* [What is required]: Reading through the lines below, count those that include the string "computer"; the answer is that number and nothing else.

* [Provided records]:
==============================
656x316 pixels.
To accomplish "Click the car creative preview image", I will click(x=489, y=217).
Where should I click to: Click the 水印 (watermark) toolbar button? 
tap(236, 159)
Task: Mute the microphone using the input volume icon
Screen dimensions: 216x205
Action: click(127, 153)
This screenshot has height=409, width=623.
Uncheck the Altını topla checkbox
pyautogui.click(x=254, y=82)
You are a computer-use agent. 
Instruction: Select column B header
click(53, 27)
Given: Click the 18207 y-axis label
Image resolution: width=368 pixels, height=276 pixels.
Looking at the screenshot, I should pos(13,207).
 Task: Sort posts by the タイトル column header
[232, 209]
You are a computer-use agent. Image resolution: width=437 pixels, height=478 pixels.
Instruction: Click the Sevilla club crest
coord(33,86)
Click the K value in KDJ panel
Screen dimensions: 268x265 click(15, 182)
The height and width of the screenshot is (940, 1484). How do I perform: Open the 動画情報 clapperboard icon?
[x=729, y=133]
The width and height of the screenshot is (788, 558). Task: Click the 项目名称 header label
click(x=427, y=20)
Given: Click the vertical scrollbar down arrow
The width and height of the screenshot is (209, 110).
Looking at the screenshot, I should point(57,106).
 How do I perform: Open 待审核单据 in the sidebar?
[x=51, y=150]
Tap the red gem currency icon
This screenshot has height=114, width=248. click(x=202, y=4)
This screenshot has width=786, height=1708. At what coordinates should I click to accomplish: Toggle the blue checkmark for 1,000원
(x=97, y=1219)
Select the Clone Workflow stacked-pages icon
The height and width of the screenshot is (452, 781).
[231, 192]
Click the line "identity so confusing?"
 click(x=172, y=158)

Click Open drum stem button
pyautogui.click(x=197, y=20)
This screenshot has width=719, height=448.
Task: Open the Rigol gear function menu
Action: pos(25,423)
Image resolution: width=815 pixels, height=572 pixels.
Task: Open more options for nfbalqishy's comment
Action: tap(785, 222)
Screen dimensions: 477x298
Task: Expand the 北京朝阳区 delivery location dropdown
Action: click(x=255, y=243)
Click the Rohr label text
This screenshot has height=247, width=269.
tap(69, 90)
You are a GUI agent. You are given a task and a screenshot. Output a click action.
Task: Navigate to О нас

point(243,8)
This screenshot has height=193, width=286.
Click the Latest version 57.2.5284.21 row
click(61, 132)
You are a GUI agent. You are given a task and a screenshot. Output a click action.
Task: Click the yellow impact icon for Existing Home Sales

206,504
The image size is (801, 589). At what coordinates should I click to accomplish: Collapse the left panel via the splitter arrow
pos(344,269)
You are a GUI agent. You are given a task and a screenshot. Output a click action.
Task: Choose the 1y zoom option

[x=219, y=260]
==============================
* [Answer section]: 2